Top of Data shown
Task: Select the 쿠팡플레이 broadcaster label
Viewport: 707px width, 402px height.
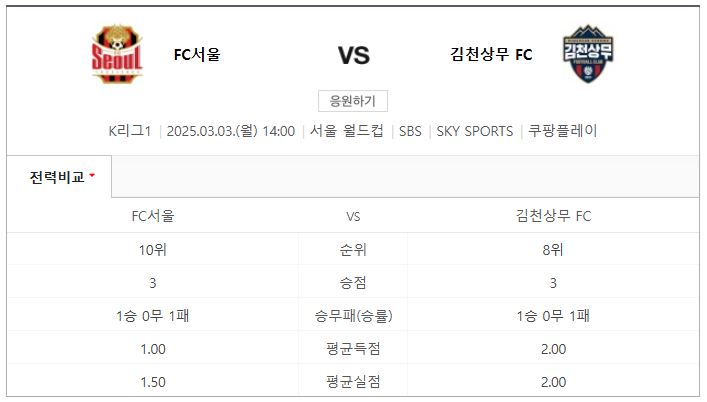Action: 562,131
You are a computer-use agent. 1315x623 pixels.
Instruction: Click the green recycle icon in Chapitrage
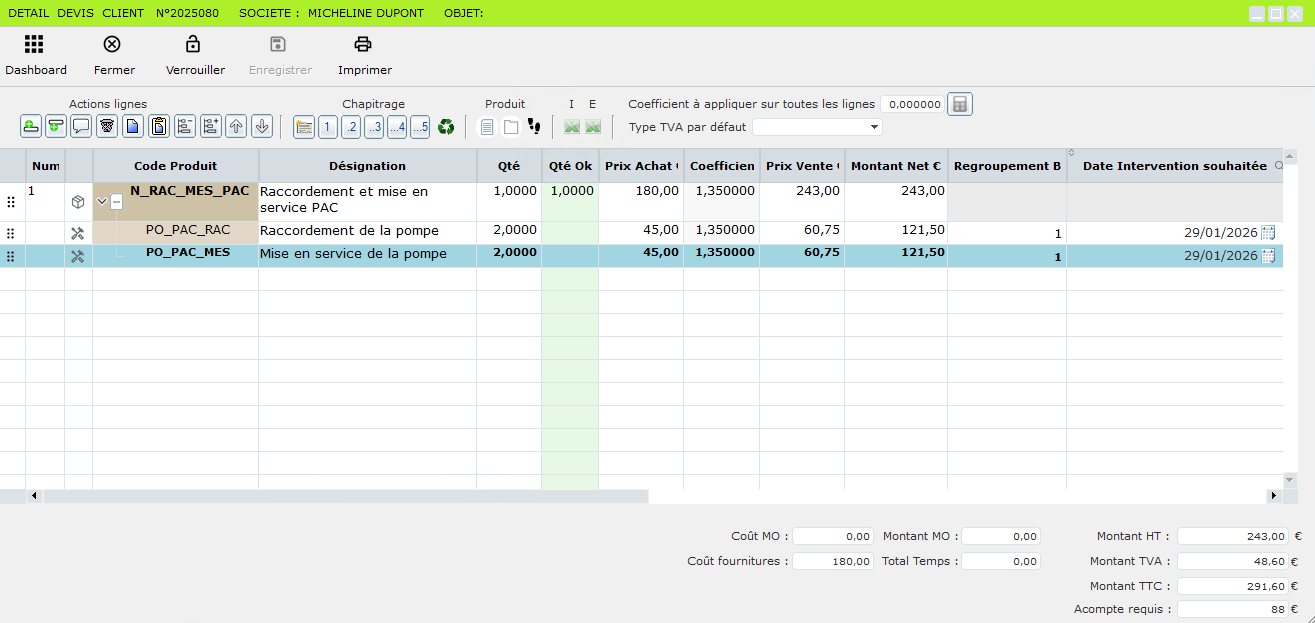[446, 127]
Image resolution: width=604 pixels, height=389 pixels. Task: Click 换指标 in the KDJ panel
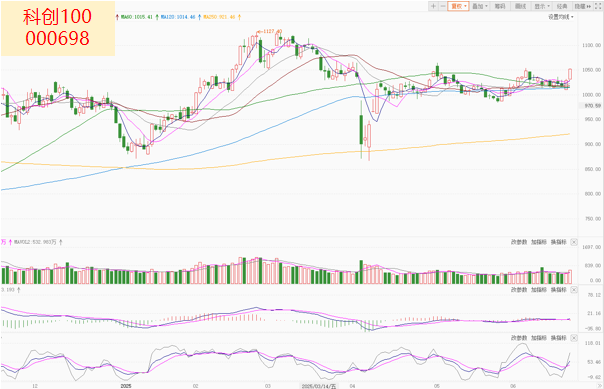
Bottom of Data shown
- **Work instructions**: Your answer must be the lines from the one holding "You are a computer-use" through the final line of the records above, exactly as written and without any pictures.

- **Final answer**:
You are a computer-use agent. 1315x623 pixels.
Instruction: Click the green recycle icon in Chapitrage
[446, 127]
Image resolution: width=604 pixels, height=389 pixels. Task: Click 换指标 in the KDJ panel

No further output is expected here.